Before the game’s release there was a lot of talk about how player choice will matter in X-Men Destiny, how your choices affect the game, and how each player would be able to craft their own experiences. Whilst I suppose it’s true that which character you pick, which power you go for, which upgrades you use, and which side you join do add a lot of variables, it by no means makes for big moments of player choice that alter the game in any real way. In fact, most of the game is very similar no matter what you choose.
You get sent to the same places, get given the same mission objectives, and the story advances in the same way no matter what choices you make, with the only real difference being who gives you your orders, and some tiny dialogue changes that don’t mean anything come the end.

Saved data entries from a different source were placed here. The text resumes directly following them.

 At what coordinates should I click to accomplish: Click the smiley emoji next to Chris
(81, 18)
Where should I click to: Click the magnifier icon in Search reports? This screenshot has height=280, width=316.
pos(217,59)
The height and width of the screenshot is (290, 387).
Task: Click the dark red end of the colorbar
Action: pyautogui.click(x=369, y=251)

Perhaps Silicon Knights were trying to be too ambitious in their story, penned by comic writer Mike Carey, but at least they could make the game play good to make up for it, right?
Sadly, no. The game ends up being nothing more than a button masher, with players having to engage in uninspired and dull combat over and over again against waves of ever more pointless enemies. There are a few boss fights thrown into the mix, with a few of them actually being quite enjoyable – but then I’m not sure if they were really any good, or just good in comparison to the rest of the game.
The graphics of the game were also something of a letdown, with many outlets at the time comparing it unfavourably to games from the previous generation. There are blocky character models, badly made animations that make everything look stiff, dull and flat environments, and explosion effects that could have come from the PS1.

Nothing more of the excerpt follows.